Moolap (/ˈmuːlæp/) is a residential and industrial suburb of Geelong, Victoria, Australia. The name Moolap is derived from an Aboriginal word for nearby Point Henry, moo-laa, thought to mean 'men gathering to go fishing'.

Moolap is located in the City of Greater Geelong. At the 2016 census Moolap had a population of 1,373.

==History==
Among the first settlers in the area, in the early 1850s, was politician Horatio Wills and his family, including son Tom Wills, star cricketer and founder of Australian rules football.
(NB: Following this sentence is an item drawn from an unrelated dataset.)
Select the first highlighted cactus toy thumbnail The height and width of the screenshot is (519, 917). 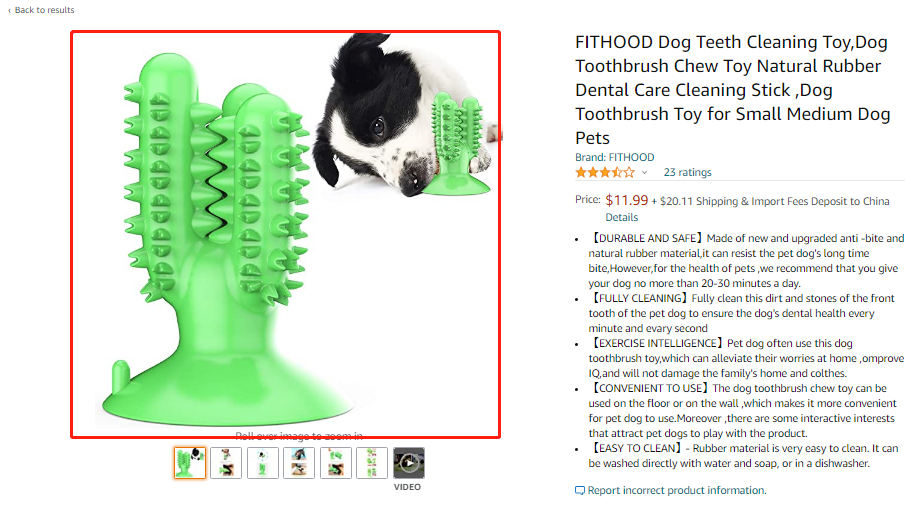point(190,463)
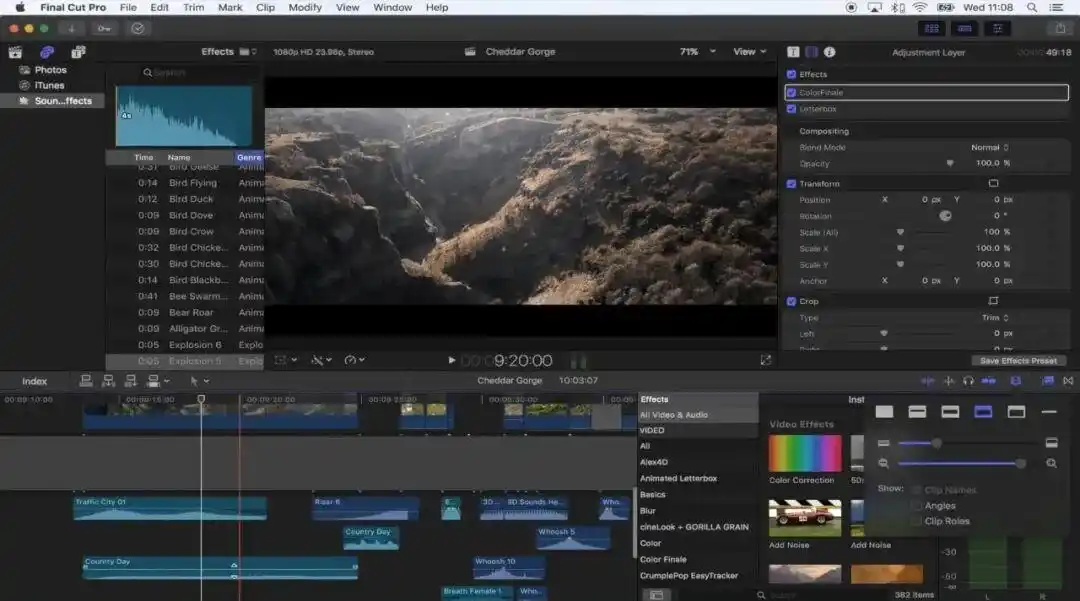Uncheck the Letterbox effect
Screen dimensions: 1080x601
pos(792,109)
The first Moolap Post Office opened on 1 May 1864 and closed in 1890. A Point Henry Post Office opened on 1 January 1867 which was replaced by Moolap Railway Station in 1887 and by Moolap in 1893. This latter office closed in 1962. A Geelong East office open since 1871 was renamed Moolap West in 1921 and closed in 1951.
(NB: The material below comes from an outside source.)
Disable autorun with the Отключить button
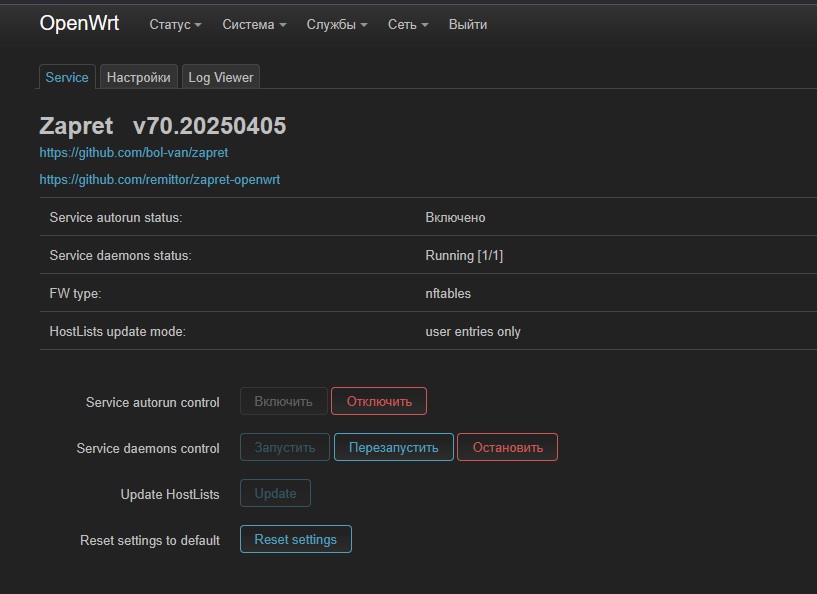817x594 pixels. coord(379,401)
In 1888, Richard Cheetham established his saltworks at Moolap - an industry which survived more than 100 years. The Cheetham Saltworks site, located on Portarlington and Point Henry Roads, is listed on the Victorian Heritage Register.

==Timeline==
Some events in the history of Moolap:

Pre-European Settlement the area inhabited by Bengalat balug (Clan) of the Wathaurong Tribe

First European explorers were Lieutenant John Murray (January 1802) and Captain Matthew Flinders (April 1802)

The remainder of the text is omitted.